The advantages of such knowledge, says Walfish, should be considerable. Senders, for instance, could contract with intermediate providers for a kind of expressway through the Internet. Recipients would have an easier time sorting their incoming traffic into different levels of priority depending on the routes the packets took.

Perhaps the greatest advantage of adopting a system like ICING, says Walfish, would come in the area of security. Targets of various kinds of Internet attacks, like denial-of-service attacks, would be able to sever traffic from their attackers faster and with much greater precision. Governments would be able to set up channels of communication that pass through only well-vetted and highly-trusted service providers. Internet security companies could, from anywhere in the world, inspect your traffic for viruses.

“Right now,” says Walfish, “there are ways to deal with attackers, but they’re crude, and they’re reactive. Once the traffic enters the victim’s network link, you’re hosed. All you can do is shut it all down. It would be like if you had a huge line of people coming into your office, not letting you get work done. You could kick them all out, but you still wouldn’t get any work done because you’d spend all your time kicking them out. What you really need is for them to not show up in the first place.”

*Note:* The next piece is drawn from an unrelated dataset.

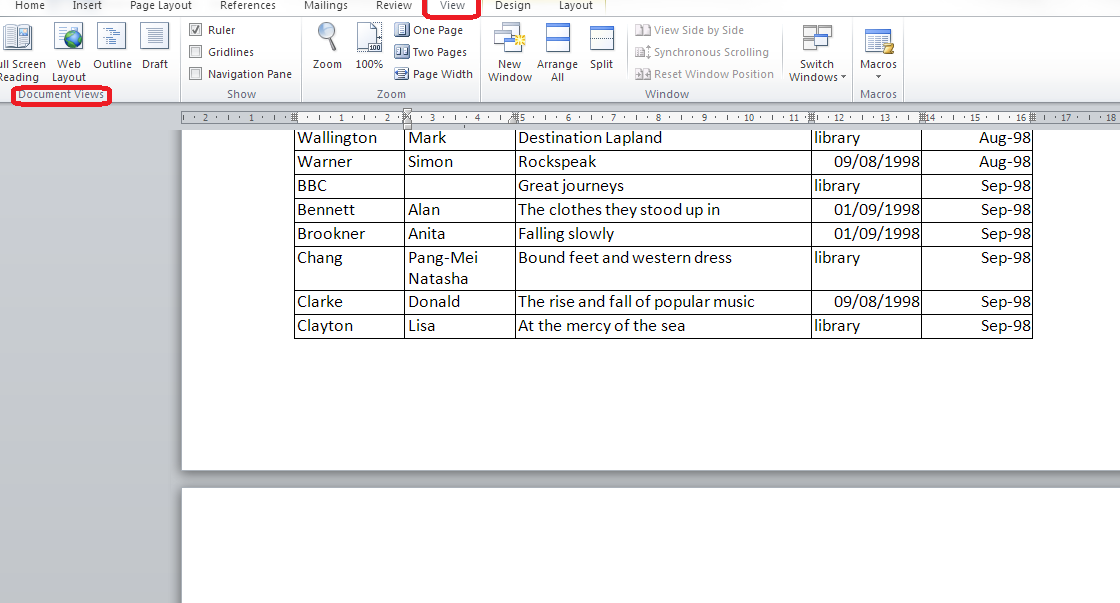Switch to Outline view
This screenshot has height=603, width=1120.
click(x=111, y=46)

ICING, says Walfish, would also prevent “IP hijacking,” a kind of attack in which a network provider redirects net traffic by falsely “advertising” to hold a given IP address or by claiming to offer a more direct route to that address. Such IP hijackings can be globally disruptive. In 2008, for instance, the Pakistani government sought to block videos containing the controversial Danish cartoons that depicted Mohammed. The result was a global shutdown of Youtube for more than an hour. Last year, it’s believed, China Telecom was able to capture 15% of the world’s Internet traffic, for 18 minutes, by falsely claiming to be the source of more than 30,000 IP addresses.

“There are multiple reasons why this wouldn’t happen in ICING,” says Walfish. “First, in ICING, the contents of the advertisement and the name of the advertised destination are tightly bound; lie about one, and the other looks invalid. Second, because packets must respect policy, a packet taking an aberrant path will be detected as such.”

ICING, and its parent project NEBULA, are one of four multi-institutional projects being funded by the National Science Foundation’s Future Internet Architecture (FIA) program. The point of the FIA program, and of the efforts of Walfish and his colleagues, is to step back from the day-to-day challenges of managing the flow of information on the ‘net, and think more fundamentally about what kind of architecture the Internet should have going forward.

“Where ICING was born, I think,” says Walfish,  “was in the realization my teammates and I had that while there was a consensus about what kinds of things needed to change, and there were  a lot of proposals to make those changes, all the proposals seemed to be mutually exclusive. They all required the same space in packets. It would be like if your bike was out-of-date and someone said, oh, you can get this really cool feature if you just replace your front wheel with this wheel, and then someone else came along said, oh, you can get this other really cool feature, but you have to replace your front wheel with this wheel. Well, you can only have one front wheel. So what we set out to do was to design a much more general-purpose mechanism where you could get all these properties without their conflicting with each other, and that’s what I think we’ve done.”